Now let's think about how we might create this list. Obviously we will need to calculate these "friendship scores" for some set of people in the graph. By this "number of common friends" metric, for a given person, we really only care about calculating such scores for people that are "friends of our current friends" who are not yet our friends. (There could be many people in a large graph, so we do not want to simply calculate friendship scores for every person in the graph as many of those scores are likely to be zero.) So it would be useful to be able to calculate the set of "friends of friends" for a given user.
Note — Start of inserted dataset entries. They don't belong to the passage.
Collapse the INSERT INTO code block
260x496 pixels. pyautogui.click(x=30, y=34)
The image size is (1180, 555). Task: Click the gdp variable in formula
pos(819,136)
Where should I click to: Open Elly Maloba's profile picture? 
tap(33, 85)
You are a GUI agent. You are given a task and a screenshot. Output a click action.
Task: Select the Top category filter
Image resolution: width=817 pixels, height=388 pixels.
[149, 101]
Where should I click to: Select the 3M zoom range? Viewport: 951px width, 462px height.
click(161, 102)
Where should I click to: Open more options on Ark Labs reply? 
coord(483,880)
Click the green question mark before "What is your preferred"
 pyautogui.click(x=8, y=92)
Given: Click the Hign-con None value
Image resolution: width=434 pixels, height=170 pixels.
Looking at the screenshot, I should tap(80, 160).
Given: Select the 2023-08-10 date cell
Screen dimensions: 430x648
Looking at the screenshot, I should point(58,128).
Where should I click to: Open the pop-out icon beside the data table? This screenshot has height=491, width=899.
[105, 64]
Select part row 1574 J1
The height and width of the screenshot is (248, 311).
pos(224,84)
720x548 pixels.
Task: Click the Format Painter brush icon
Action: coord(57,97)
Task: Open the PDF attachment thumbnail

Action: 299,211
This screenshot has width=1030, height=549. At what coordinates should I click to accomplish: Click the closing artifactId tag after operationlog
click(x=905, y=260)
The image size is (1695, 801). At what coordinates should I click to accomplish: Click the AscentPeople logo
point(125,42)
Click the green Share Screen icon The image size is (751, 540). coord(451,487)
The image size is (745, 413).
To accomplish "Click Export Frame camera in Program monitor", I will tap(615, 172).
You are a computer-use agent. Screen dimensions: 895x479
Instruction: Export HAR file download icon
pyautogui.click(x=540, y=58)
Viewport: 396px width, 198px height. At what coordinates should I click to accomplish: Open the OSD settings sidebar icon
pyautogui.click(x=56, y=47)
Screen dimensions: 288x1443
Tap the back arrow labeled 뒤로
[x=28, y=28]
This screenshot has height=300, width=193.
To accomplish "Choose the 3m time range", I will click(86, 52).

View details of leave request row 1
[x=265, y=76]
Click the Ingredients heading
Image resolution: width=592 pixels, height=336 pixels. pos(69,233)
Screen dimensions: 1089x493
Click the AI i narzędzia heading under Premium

For each of those friends-of-friends we will want to be able to calculate the set of friends that they have in common with the user. If we want to return to the user a ranked list of recommendations from best recommendation to worst, then it would be useful to have a data structure to keep track of the mapping of "friend of friend" to friendship score. Finally, given this mapping of people to friendship scores, we will want to sort the potential friends from best to worst before presenting it to the user. (Hint: Remember that a dictionary is often called a "map".)

For this problem, you need to write the following 5 functions, whose documentation strings appear in the template file social_network.py that you were provided.

The template file defines a helper function, friends(graph, user), that you may find useful.

In the code we have provided you for this (and all functions you need to implement), the body of the function is empty except for a single statement: pass. This is a Python statement that does nothing, but can be used in situations where you need an instruction to be there but you don't want it to do anything. In previous homeworks we had something like: # REMOVE THIS COMMENT AND REPLACE IT WITH YOUR CODE .... It is more common to see something like a single pass statement as a placeholder. Please remove the pass statement when you have finished implementing the function.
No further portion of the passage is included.